What might this mean in terms of our understanding of the neurocognitive mechanisms that may underlie the association between cannabis use and schizophrenia? Impairments in verbal learning and memory have long been associated with schizophrenia (Aleman et al. 1999), as well as structural (Nenadic et al. 2015) and functional changes (Mwansisya et al. 2017) in a number of neural substrates linked to verbal memory (Guimond et al. 2016). Abnormal medial temporal function especially during memory tasks is one of the key alterations reported in schizophrenia (Heckers 2001) and onset of psychosis has been linked to alterations in medial temporal structure (Mechelli et al. 2011) and function (Allen et al. 2017; Allen et al. 2016; Allen et al. 2012) and abnormal dopamine function in the midbrain. As a growing body of experimental, epidemiological and clinical evidence point towards associations between acute exposure to psychoactive cannabinoids and transient psychotic symptoms (Bhattacharyya et al. 2009) and continued cannabis use and increased risk of onset and relapse of schizophrenia (Gage et al. 2016; Kraan et al. 2016; Sami and Bhattacharyya 2018; Schoeler et al. 2016a; Schoeler et al. 2016b; Schoeler et al. 2016c), results presented here could suggest potential neurocognitive mechanisms through which cannabis use may increase the risk of development of schizophrenia.

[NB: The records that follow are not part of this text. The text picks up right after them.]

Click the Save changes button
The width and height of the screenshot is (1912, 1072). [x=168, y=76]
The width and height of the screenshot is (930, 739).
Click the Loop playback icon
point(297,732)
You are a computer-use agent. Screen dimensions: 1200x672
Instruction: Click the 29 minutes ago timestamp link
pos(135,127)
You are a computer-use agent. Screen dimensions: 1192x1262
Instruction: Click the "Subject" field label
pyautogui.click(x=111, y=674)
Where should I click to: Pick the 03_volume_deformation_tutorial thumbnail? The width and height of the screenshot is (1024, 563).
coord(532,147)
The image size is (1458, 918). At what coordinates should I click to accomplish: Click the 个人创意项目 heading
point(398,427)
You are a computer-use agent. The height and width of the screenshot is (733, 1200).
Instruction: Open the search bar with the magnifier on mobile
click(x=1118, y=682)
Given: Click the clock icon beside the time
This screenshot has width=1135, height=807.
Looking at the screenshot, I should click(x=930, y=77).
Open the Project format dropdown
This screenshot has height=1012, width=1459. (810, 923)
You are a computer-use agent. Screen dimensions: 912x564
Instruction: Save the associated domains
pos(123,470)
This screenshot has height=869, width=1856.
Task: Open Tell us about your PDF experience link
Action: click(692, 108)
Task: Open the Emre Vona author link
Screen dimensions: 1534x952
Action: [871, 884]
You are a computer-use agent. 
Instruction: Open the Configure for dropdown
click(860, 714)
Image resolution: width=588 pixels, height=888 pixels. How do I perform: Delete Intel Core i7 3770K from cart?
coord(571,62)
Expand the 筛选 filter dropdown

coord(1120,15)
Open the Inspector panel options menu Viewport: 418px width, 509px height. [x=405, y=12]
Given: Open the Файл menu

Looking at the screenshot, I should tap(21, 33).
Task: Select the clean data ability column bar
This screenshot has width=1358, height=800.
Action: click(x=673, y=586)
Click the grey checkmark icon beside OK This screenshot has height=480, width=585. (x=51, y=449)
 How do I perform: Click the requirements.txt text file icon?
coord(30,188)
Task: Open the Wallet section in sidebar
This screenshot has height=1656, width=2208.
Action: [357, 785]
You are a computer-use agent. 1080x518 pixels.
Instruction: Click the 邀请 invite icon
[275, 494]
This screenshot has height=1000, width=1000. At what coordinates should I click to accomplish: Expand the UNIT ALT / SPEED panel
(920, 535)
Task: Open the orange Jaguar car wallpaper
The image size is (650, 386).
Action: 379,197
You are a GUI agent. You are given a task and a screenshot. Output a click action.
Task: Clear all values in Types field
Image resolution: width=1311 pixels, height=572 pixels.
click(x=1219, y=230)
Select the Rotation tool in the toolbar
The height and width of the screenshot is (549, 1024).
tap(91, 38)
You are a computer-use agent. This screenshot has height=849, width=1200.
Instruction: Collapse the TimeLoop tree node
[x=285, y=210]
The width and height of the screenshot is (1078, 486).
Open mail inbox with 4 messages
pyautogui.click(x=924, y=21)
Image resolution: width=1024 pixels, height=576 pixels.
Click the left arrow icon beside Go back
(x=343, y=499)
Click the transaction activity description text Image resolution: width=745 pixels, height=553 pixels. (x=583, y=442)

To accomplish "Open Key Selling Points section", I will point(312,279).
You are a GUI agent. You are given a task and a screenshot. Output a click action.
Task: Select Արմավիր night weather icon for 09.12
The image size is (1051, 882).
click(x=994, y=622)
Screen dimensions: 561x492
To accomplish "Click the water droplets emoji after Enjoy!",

The precise neurochemical mechanisms underlying the functional alterations observed in CU are unclear. Alterations in both dopaminergic (Bloomfield et al. 2014; van de Giessen et al. 2017) (also reviewed in (Sami et al. 2015)) and glutamatergic (Colizzi et al. 2016) function in relation to cannabis use have been reported, though their relationship with functional alterations has yet to be investigated.

In summary, here, we report evidence of disrupted medial temporal and midbrain function underlying slower learning in adolescent-onset cannabis users. Future studies should investigate whether these functional alterations may underlie the increased risk of psychosis associated with regular cannabis use.